Does there exist a theoretical error-limit in multiple linear regression modelling? I am using a multiple linear regression model to calibrate 2 sensors set, my current regression model is based in a set of 2048 samples per sensor. Based on those samples, I get my multiple linear model.
I am wondering whether or not for these kind of regressions there is a theoretical expression which tells you the maximun number of required samples to achieve a concrete error value or vice versa. For instance, in linear prediction you have the stalling condition where beyond a certain number of samples the prediction accuracy is not increased anymore.
 A: Unless you go down to quantum randomness, there is usually no theoretical limit to your error.

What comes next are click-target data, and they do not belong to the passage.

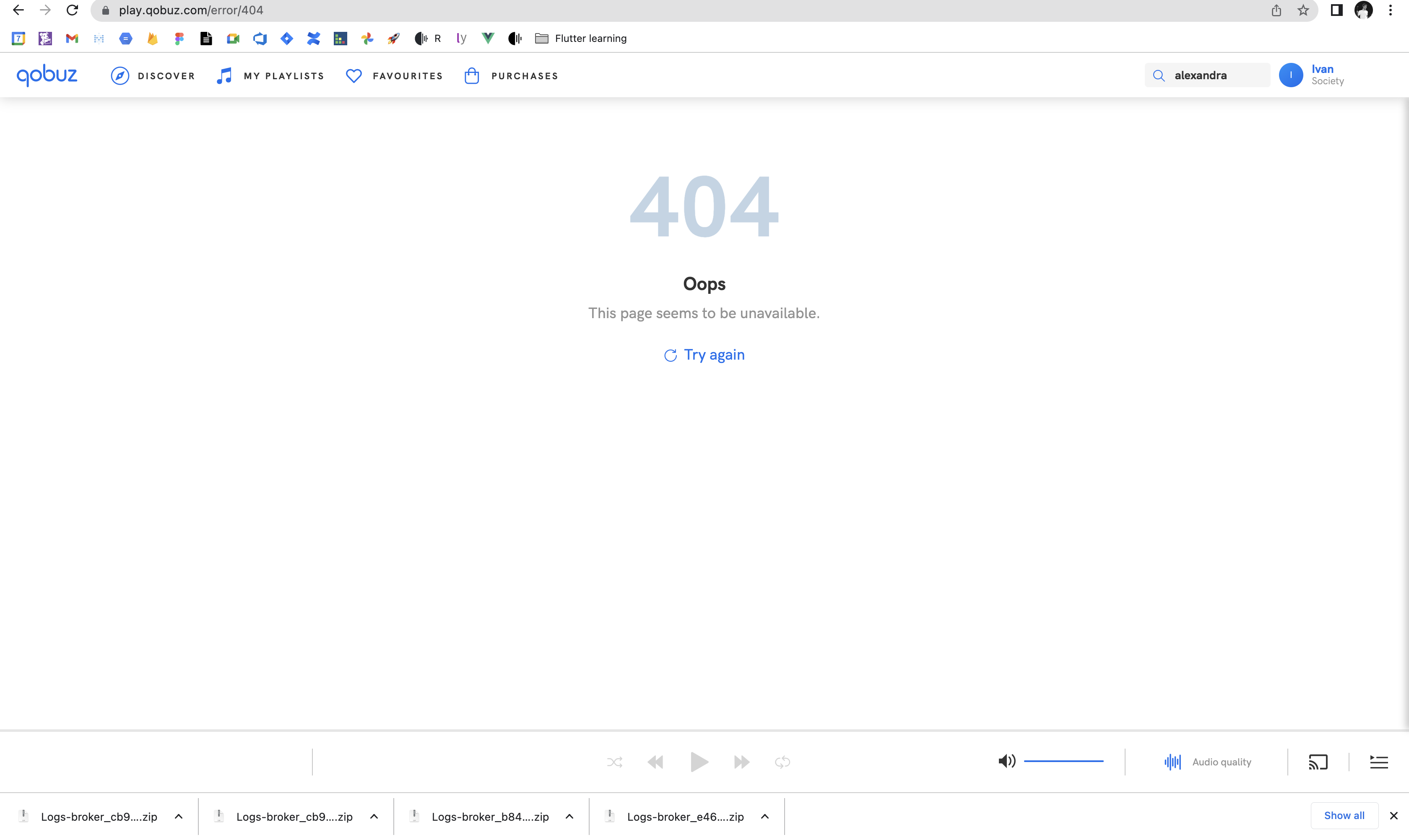Bookmark this page with star icon

[1303, 10]
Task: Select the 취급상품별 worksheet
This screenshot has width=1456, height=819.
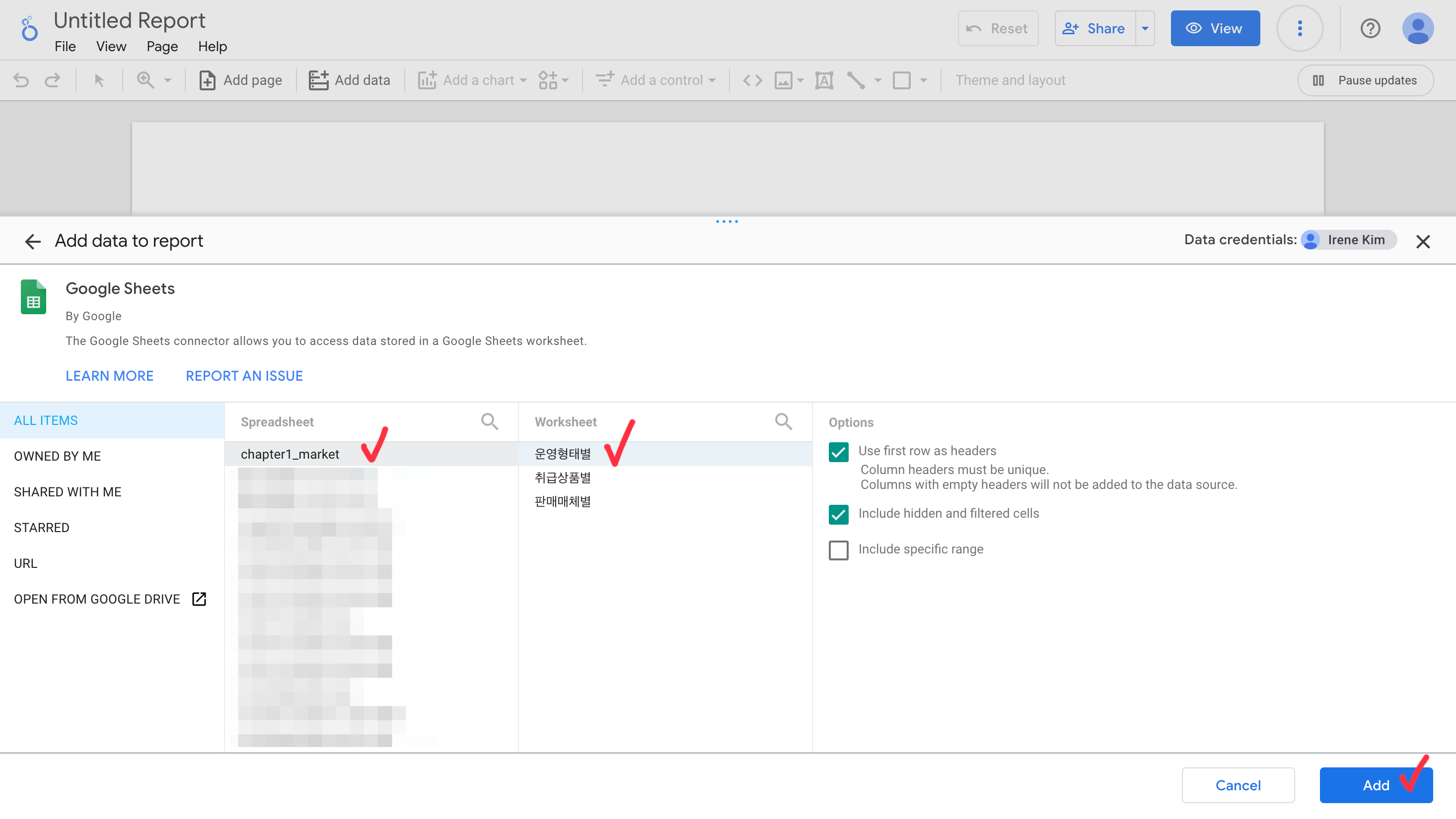Action: [x=563, y=478]
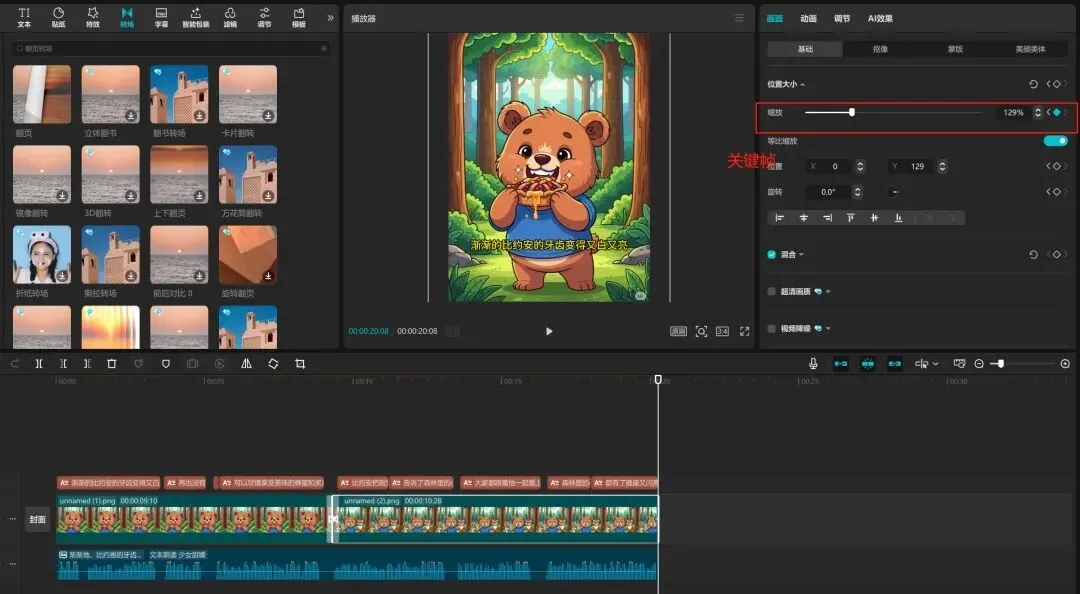Click the 封面 cover button on timeline
The width and height of the screenshot is (1080, 594).
point(37,520)
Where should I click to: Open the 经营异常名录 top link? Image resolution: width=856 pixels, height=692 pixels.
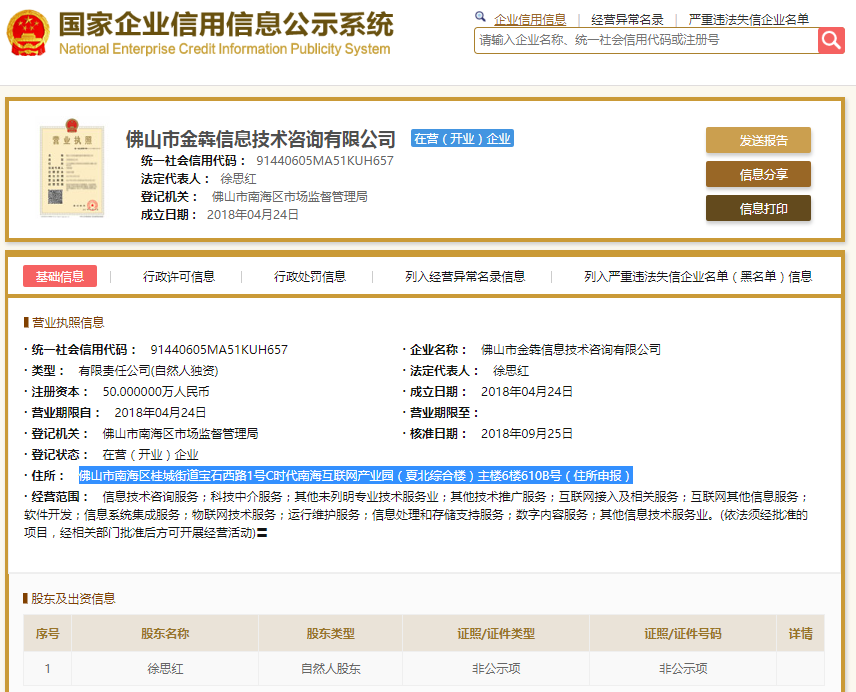pyautogui.click(x=627, y=19)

After all, theoretically, you can always collect more information (= predictors), plus more samples as you increase the number of predictors, and what you can't collect, you may be able to constrain. (Q: How can I optimally forecast the amount of milk sold? - A: Ration it far below demand, then you'll be sure to always sell the entire amount you rationed, and you can forecast with 100% accuracy.)

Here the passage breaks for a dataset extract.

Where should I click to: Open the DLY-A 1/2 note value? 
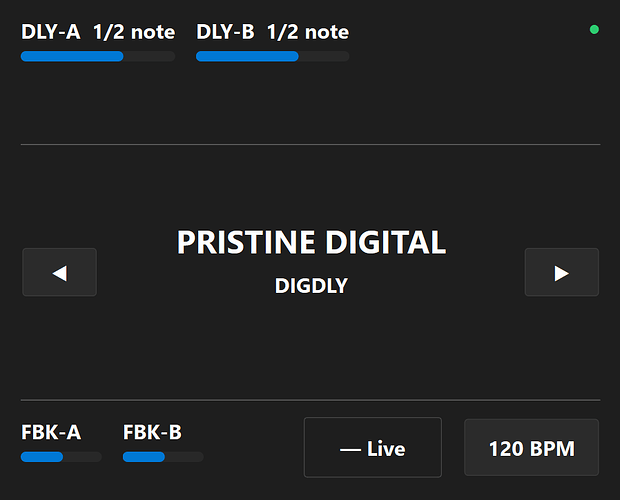[134, 32]

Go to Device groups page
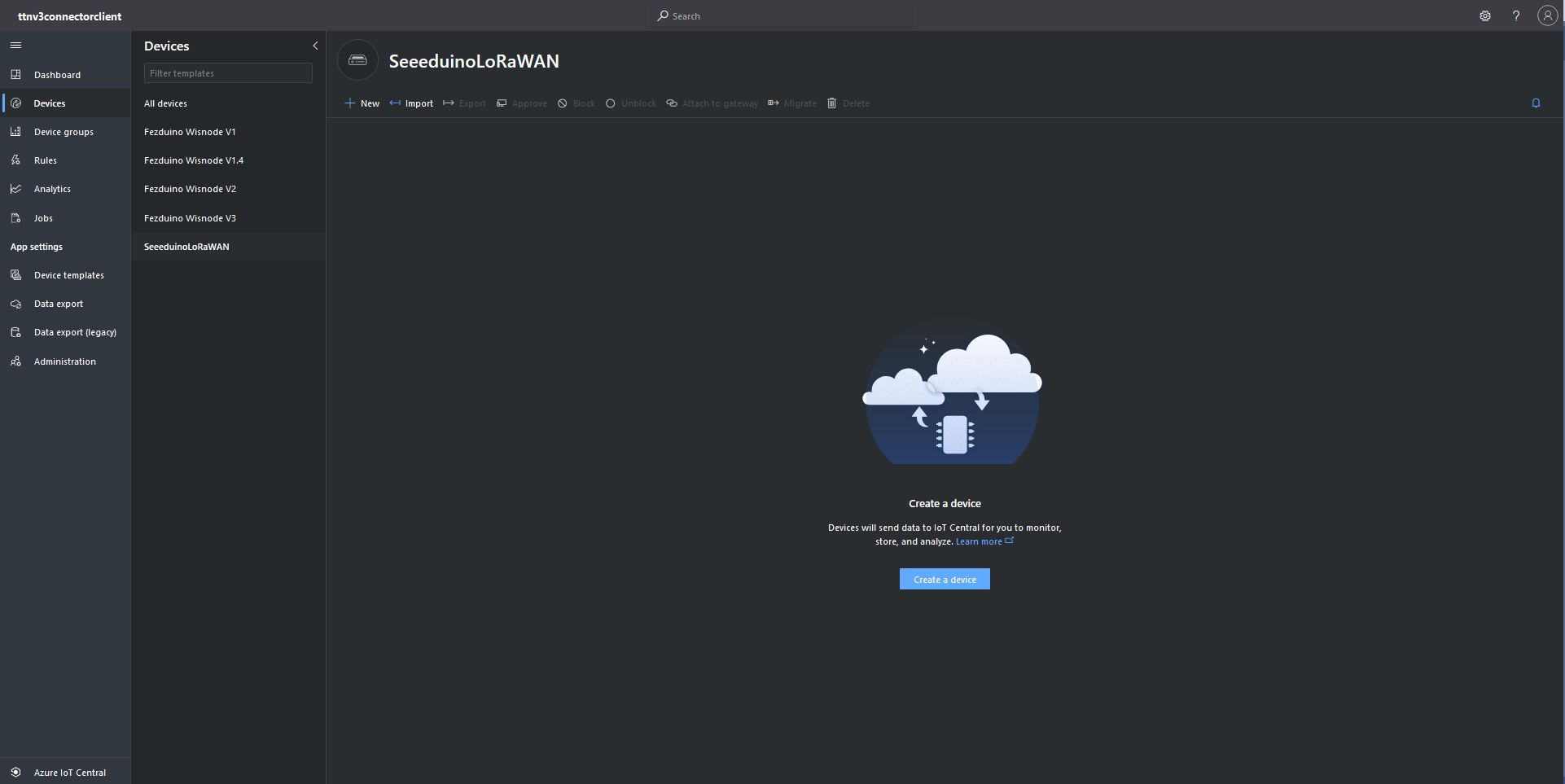coord(64,132)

The problems are usually more of a practical nature. It may be prohibitively expensive to collect data fast enough. Or you may not even know what kind of data you need to collect, or where to get it (I discuss "unknown unknowns" here).
Here is what I would do in your situation: pick 100 data points per sensor, fit your model, calculate the error. Do the same for a different sample of 100 data points. Repeat a few times. Then you'll have an idea of the distribution of the error from a model based on 100 data points. Then do the same for 200, 500, 1000 data points. Finally, look at how the error goes down as you increase your $N$.
Alternatively: start with a sample of 100 data points, fit your model, then add another 100 data points, update your model and so forth (and do this repeatedly, to get an idea of the variability). This simulates actually collecting more data, and you may get an idea of where the error trajectory flattens out.
And: better to look at the error on a holdout sample. In-sample, the error will always go down as you increase your $N$, but this is simply overfitting.